I don’t know if my mom would have remembered how many times she said that to me. I’ve wondered for years: am I manipulative? Am I capable of love? Did I love my mother? I did, just as that little boy at preschool loved his. But violence was at the center of our relationship in so many ways. She loved us and did her best to raise us but should probably never have had children. She might have been happier in her career as a computer programmer, which I disrupted. We sent her spinning into what now would be diagnosed as postpartum depression. We sucked her nipples raw and stretched her small frame with our ten-pound infant selves and scarred her body with varicose veins at the lower inner corner of the left knee. (I have the same dark mark now in just the same place.) 

By the standards of three or four decades ago, my mom was far from abusive. She wielded her wooden spoon for spanking upon extreme provocation right alongside the other mothers of the 70s and 80s. After my parents got divorced, in a bitter fight she once told me she was kicking me out, and I should go to my dad’s. A mouthy 15-year-old, I yelled in her face that I’d call CPS if she failed to provide me with food and shelter according to the custody agreement. She slapped me, and I deserved it. During another teenage spat, she shoved me into our pool, fully dressed. I don’t remember it at all, but she felt guilty about it.  

The last violence my mother committed — to herself and indirectly to me — was her suicide. 

She took an overdose when my younger daughter was six months old, pushing me abruptly into a cold plunge of grief. It felt personal at first, the more so when I found bitter journal entries complaining at my attempts to keep her alive, to call hotlines for her, to seek better psychiatric care. What, I wondered, had I ever done to her? Why would she leave me like that, for me to find her body? But it wasn’t about me, just as so much of the rage she focused on me in my childhood and adolescence wasn’t, either. She had her own problems, bipolar disorder being the biggest one, and the complexities of motherhood sometimes didn’t fit in neatly. 

My younger daughter, the one who used to hit me, is almost nine now.

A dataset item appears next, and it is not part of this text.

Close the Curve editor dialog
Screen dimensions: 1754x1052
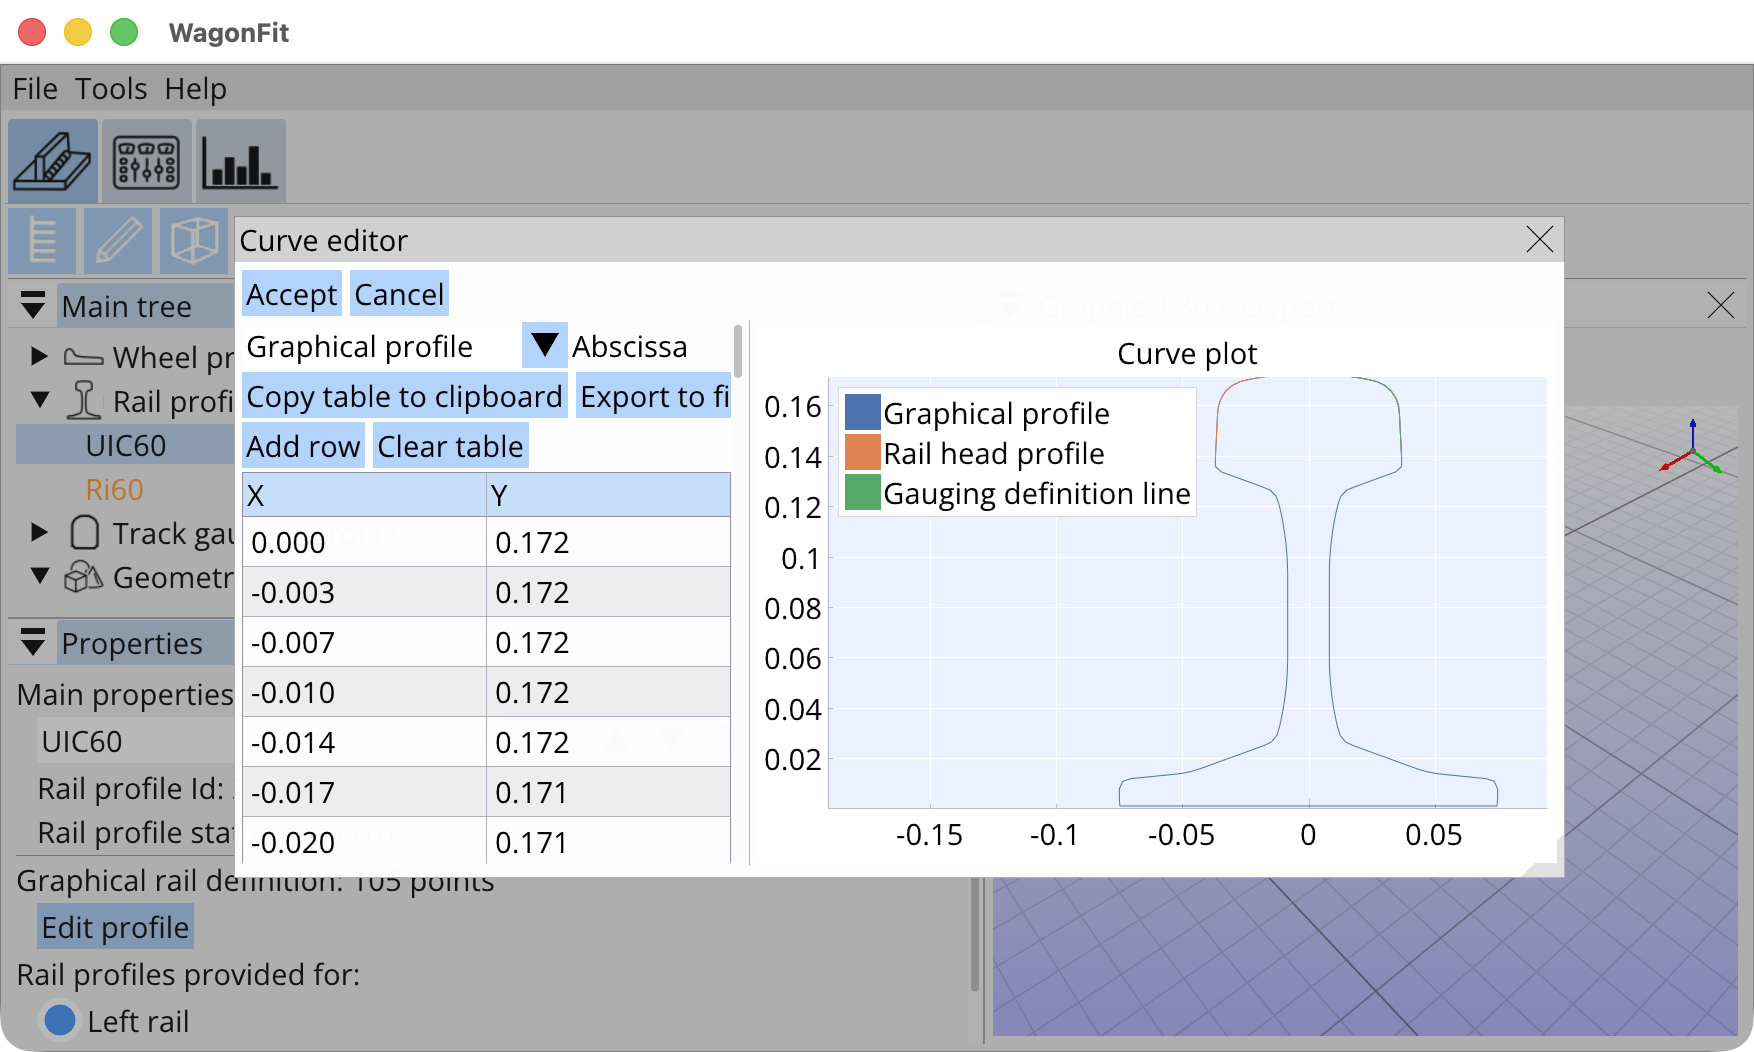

My husband survived his stem cell transplant and a second cancer. Two years later, he is in a remission that has surprised all his doctors. My mother has been dead for eight years, and the frustrations of our relationship have faded into distant echoes in my life. I’m less acerbic. Our whole family is less angry. 

My daughter doesn’t hit or bite me anymore. Instead, when she’s angry she goes to the piano, the same little spinet my mother learned on 70 years ago, to pound out music. This new coping mechanism took me by surprise. Her father and I reinforce the behavior as her therapist advised, by telling her how much we love to hear her play. 

Lately, she’s been learning to use the pedals to sweeten the sound. They cloak the hammer strikes into velvety music, smooth enough to sound like love. The piano is sturdy enough to take the blows and go quiet afterward. It’s easy to forget that only fundamental, violent force can produce the lingering beauty of the music.